Segment Start: STUDY TEXT

American engineer and miss USA winner

Barbara Joan "Bobbi" Johnson (born March 24, 1945) is an American former computer application engineer and beauty pageant titleholder who held the Miss USA 1964 title and has competed in the Miss Universe pageant.

After winning the Miss District of Columbia USA crown, Johnson went on to become the first representative from the District of Columbia to achieve the title of Miss USA, at age 19. She would be the only titleholder from the District until Shauntay Hinton won the crown in 2002. Johnson went on to compete in the Miss Universe 1964 pageant, where she made the semi-finals.

Segment End: STUDY TEXT
Segment Start: RECORDS SUPPLIED

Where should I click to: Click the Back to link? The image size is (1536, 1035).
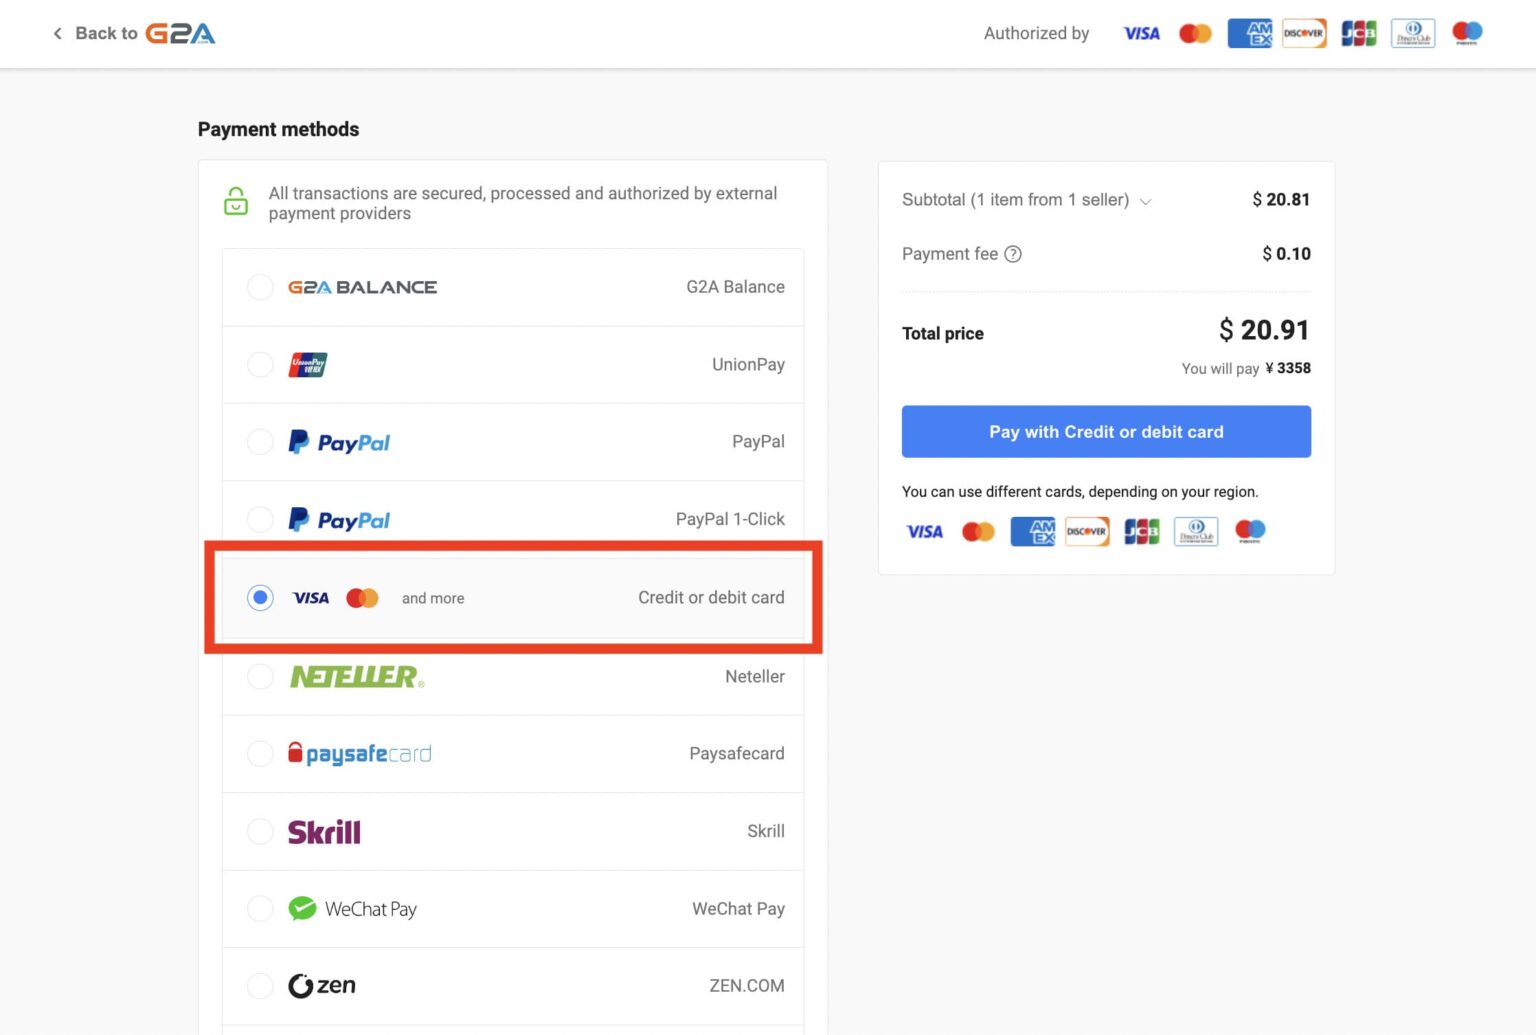coord(106,33)
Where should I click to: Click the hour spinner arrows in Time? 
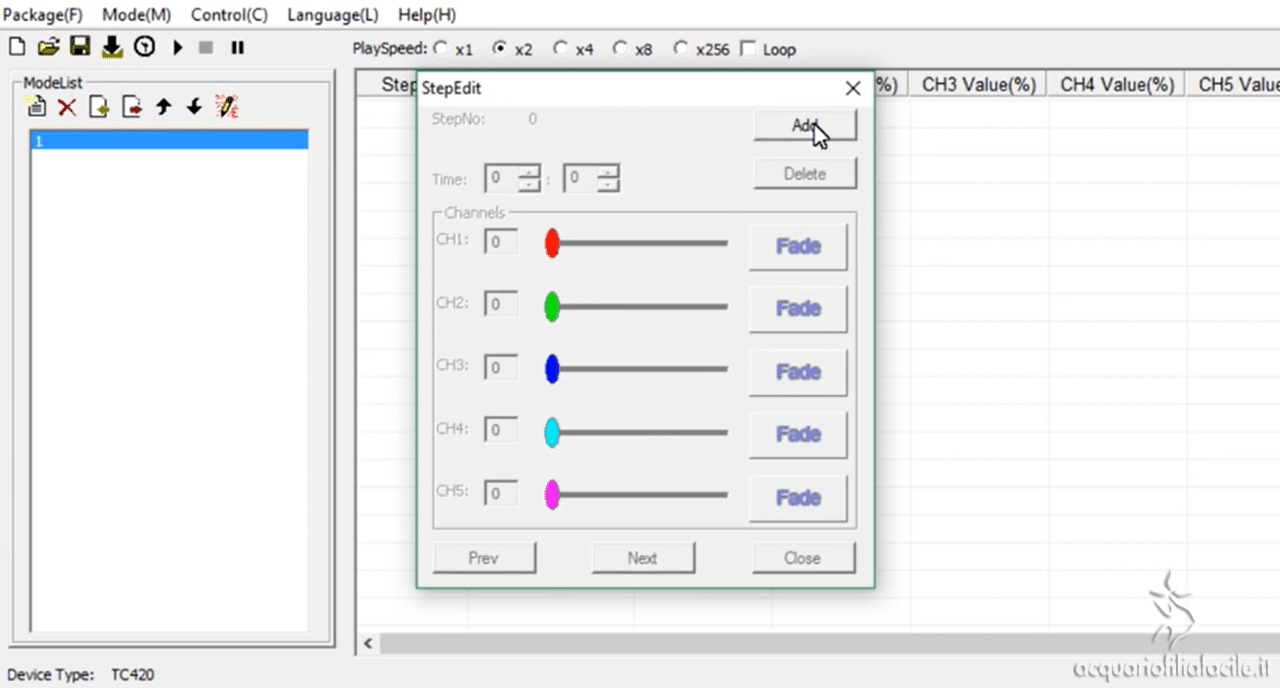pos(530,179)
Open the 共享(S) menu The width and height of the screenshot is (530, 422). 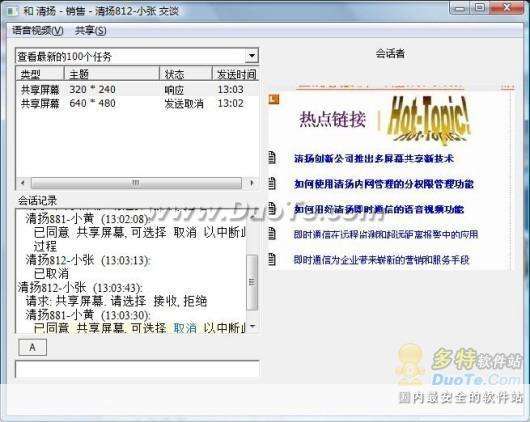coord(91,31)

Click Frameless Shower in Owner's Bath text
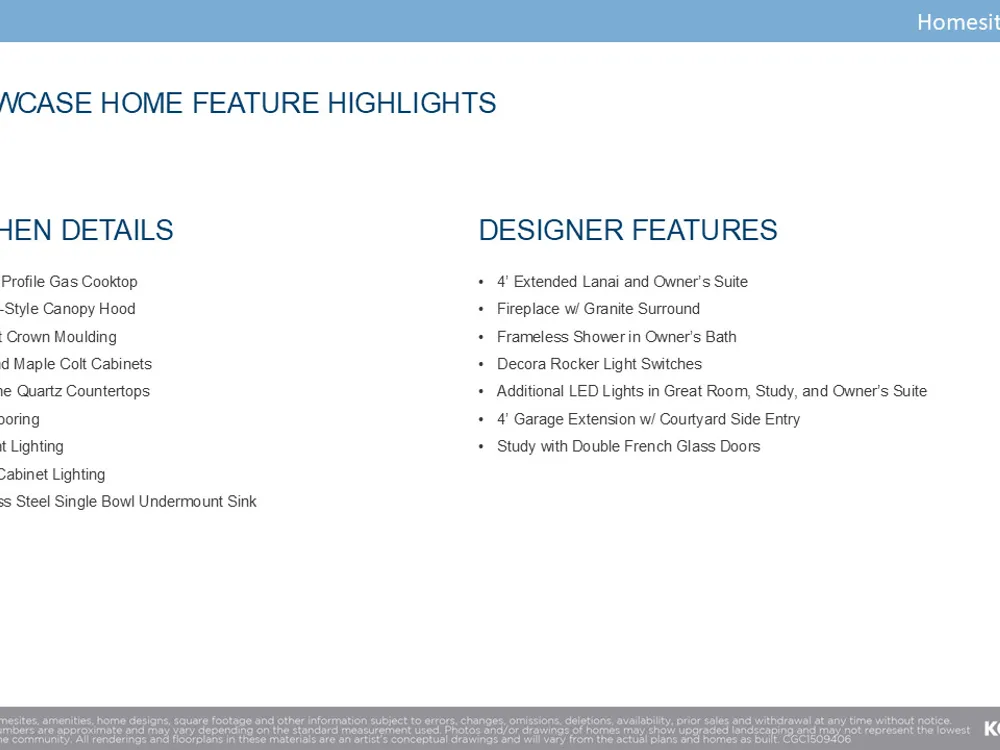[616, 337]
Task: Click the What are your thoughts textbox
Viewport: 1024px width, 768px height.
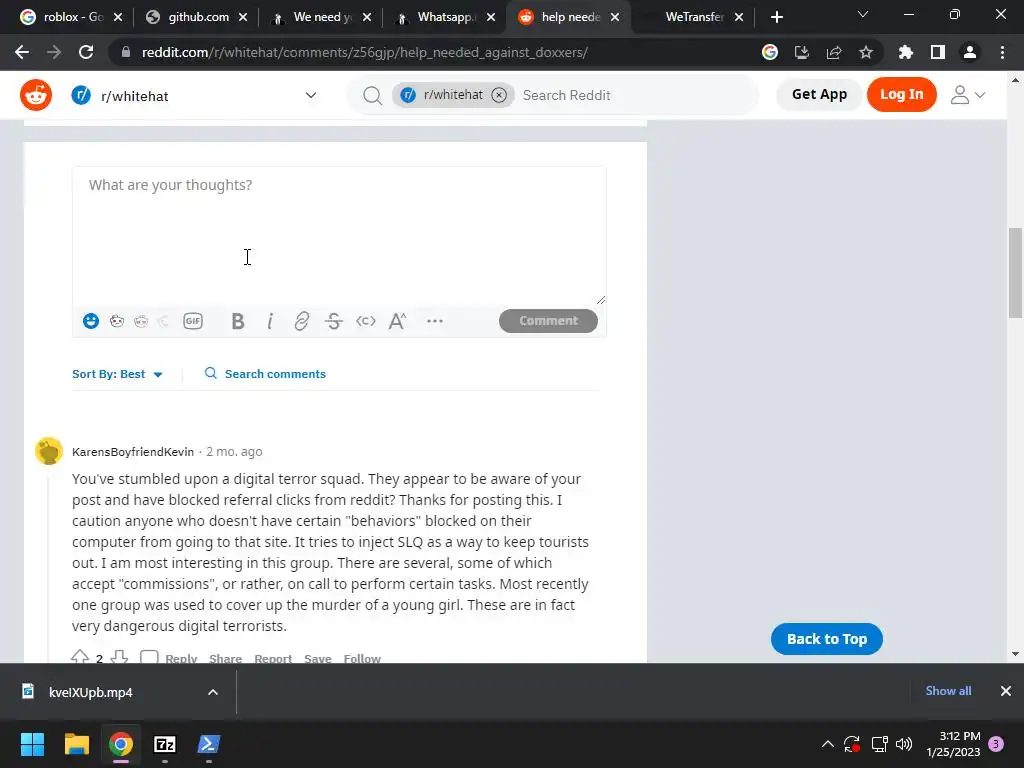Action: pos(339,236)
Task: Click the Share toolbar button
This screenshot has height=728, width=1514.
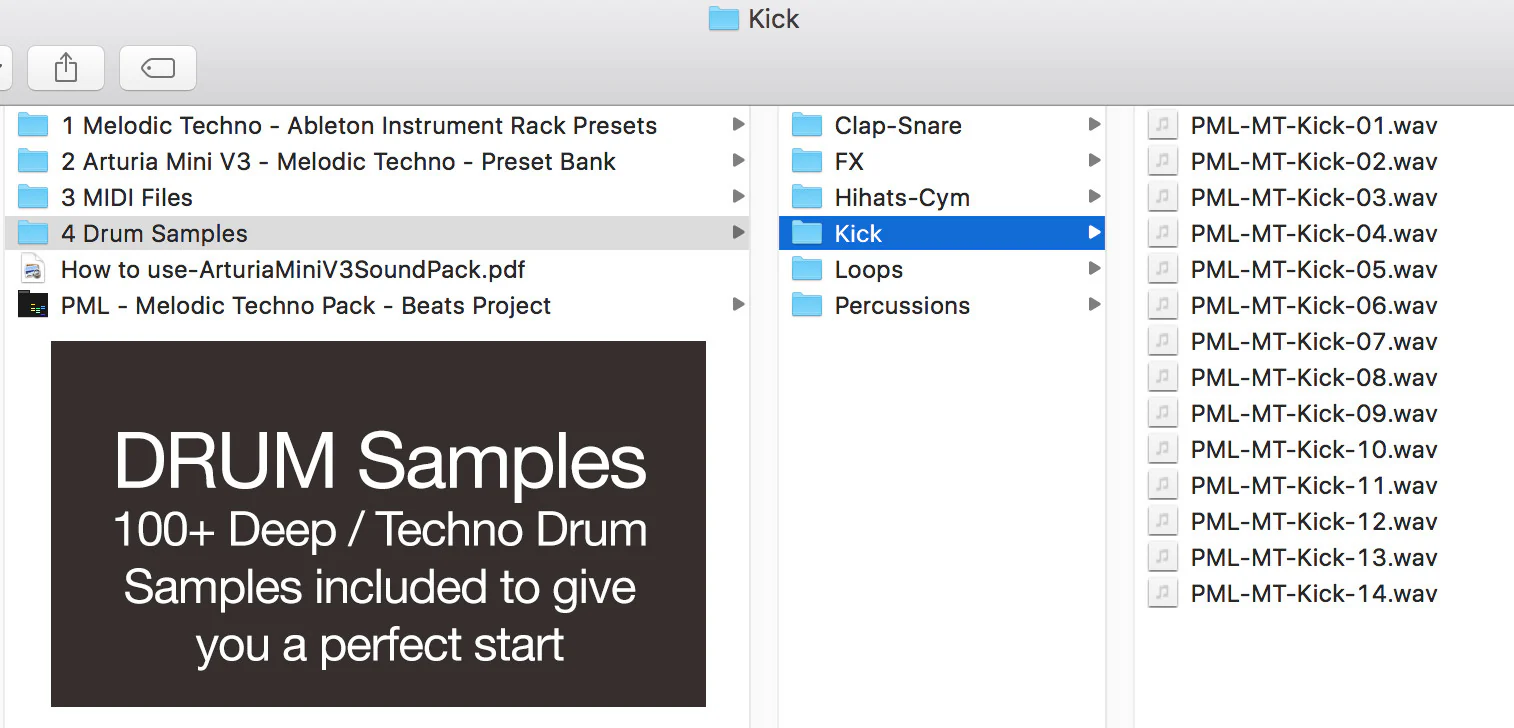Action: coord(65,68)
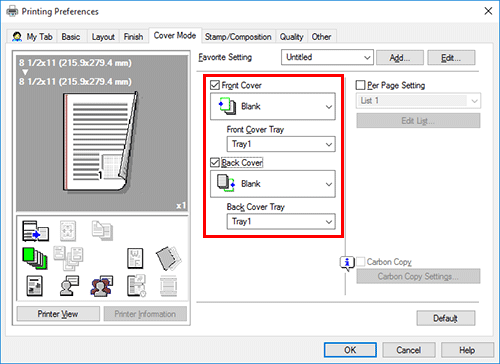
Task: Click the paper tray output icon with blue arrow
Action: pos(35,231)
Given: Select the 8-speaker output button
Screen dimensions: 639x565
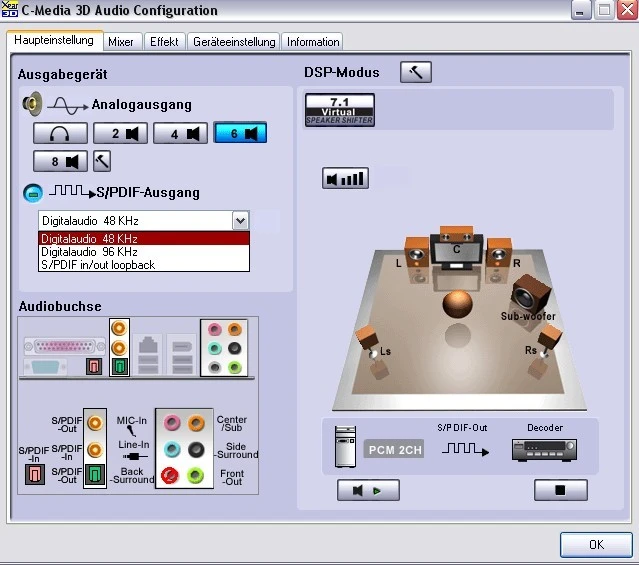Looking at the screenshot, I should coord(59,161).
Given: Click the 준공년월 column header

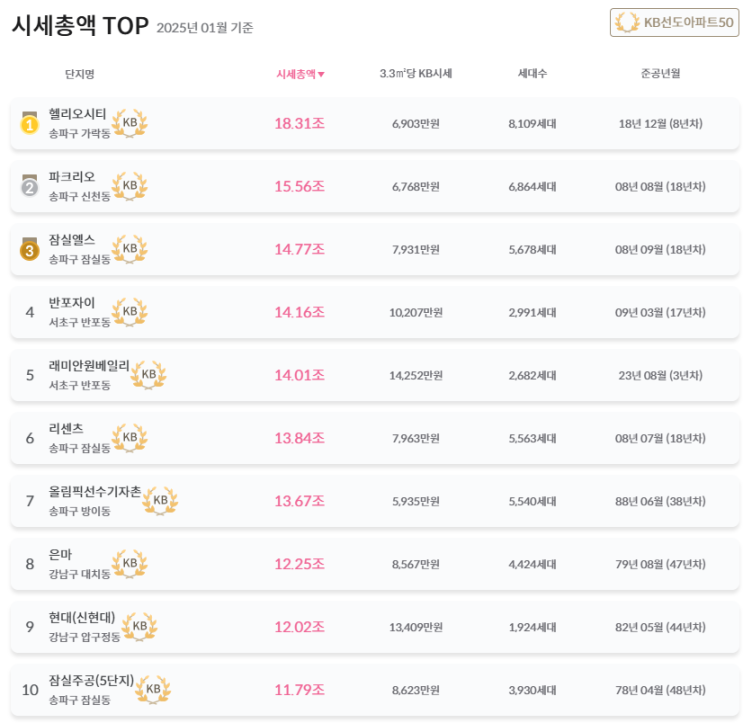Looking at the screenshot, I should [660, 74].
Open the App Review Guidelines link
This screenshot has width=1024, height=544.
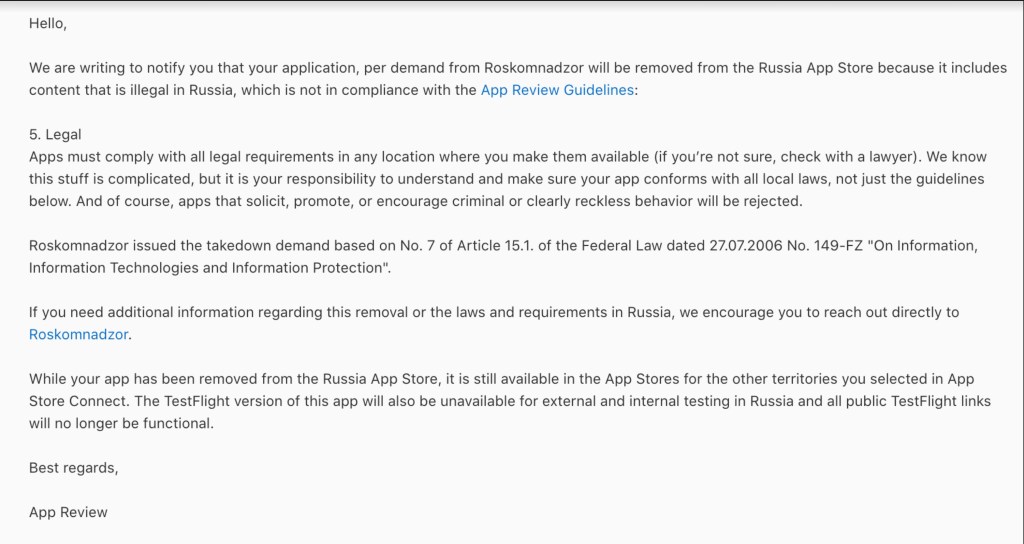click(x=556, y=89)
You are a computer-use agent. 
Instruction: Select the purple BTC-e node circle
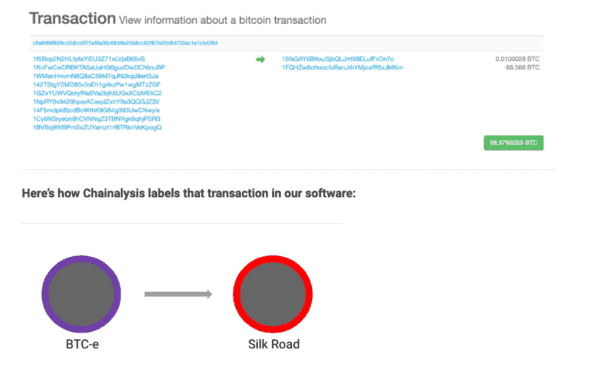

Segment End: RECORDS SUPPLIED

● EXERCISES TO COMPLETE:
(A) In the passage about Bobbi Johnson, how old was she when she won the Miss USA title?
(B) Please continue the passage about Bobbi Johnson, picking up after its final sentence.

● ANSWERS TO THE EXERCISE:
(A) She was 19.

(B)
Johnson later worked as an applications engineer in the computer department of General Electric to program GE 400-series and DATANET-30 computer systems. She was interviewed about her career choice in the book Your Career in Computer Programming published in 1967. In the book, she explained how after winning her Miss USA title she was asked by reporters what career ambition she had: "I guess they thought I’d say something like modeling or becoming an actress, but I said the first thing that popped into my head: that I wanted to be a computer programmer…". The book also includes side-by-side photographs of her as Miss USA and at her console as an applications engineer a few years later.

Bobbi later returned to school and would graduate magna cum laude from North Central College, receiving a degree in accounting. After passing the Certified Public Accountant exam she worked in tax accounting.